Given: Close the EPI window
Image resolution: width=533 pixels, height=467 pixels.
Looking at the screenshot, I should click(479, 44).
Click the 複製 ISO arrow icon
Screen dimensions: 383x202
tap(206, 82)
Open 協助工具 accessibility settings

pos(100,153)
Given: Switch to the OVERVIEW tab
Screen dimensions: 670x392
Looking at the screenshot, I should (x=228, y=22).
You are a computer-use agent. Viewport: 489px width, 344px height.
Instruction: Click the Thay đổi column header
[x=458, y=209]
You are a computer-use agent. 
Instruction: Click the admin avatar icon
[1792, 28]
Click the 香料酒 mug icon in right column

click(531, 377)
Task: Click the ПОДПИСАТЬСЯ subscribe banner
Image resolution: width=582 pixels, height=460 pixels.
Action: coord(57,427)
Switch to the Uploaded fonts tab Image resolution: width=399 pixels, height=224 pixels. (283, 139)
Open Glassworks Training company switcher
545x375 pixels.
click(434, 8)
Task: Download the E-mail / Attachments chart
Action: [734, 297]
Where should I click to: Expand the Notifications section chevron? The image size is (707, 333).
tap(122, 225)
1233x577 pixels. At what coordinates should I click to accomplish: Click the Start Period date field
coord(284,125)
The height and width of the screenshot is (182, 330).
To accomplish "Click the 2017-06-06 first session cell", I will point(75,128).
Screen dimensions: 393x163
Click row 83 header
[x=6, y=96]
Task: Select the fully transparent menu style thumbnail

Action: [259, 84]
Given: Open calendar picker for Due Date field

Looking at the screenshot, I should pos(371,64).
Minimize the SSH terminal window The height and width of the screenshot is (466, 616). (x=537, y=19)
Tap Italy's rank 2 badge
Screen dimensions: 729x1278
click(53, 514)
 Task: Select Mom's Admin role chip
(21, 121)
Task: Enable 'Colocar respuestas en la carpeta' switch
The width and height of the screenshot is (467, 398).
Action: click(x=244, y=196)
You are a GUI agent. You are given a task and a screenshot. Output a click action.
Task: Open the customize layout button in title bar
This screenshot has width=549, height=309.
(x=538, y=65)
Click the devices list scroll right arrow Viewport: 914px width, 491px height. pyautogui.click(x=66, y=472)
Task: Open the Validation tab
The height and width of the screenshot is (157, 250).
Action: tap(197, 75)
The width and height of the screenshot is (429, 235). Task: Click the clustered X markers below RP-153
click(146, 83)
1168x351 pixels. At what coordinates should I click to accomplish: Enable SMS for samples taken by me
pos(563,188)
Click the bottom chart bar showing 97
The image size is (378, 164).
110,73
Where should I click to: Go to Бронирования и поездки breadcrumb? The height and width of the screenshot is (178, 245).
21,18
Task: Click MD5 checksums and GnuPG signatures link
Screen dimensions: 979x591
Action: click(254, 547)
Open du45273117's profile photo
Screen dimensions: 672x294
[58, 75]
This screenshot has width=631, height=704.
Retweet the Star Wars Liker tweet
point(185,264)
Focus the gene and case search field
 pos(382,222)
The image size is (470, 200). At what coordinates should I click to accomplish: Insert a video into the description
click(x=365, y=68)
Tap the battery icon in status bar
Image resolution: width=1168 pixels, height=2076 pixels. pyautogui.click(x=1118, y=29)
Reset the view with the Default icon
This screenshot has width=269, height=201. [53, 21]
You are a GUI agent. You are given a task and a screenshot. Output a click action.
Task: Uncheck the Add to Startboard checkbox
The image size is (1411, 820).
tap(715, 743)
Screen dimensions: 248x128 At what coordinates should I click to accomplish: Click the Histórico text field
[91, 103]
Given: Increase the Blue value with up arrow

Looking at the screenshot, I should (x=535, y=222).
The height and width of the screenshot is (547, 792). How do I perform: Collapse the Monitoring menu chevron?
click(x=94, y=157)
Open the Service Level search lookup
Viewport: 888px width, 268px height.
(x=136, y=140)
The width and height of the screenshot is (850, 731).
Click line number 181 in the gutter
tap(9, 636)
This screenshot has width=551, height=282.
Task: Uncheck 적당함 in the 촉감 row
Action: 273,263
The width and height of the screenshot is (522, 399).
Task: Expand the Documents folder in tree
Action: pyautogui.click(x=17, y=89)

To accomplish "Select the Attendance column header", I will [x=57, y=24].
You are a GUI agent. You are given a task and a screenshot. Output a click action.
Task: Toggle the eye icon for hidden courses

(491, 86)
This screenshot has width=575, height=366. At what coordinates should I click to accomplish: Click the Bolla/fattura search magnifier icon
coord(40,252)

________

# Task objective
Each line above with the string "window" should be reported in full.

# Answer for this exercise
Given: Close the EPI window
Minimize the SSH terminal window The height and width of the screenshot is (466, 616). (x=537, y=19)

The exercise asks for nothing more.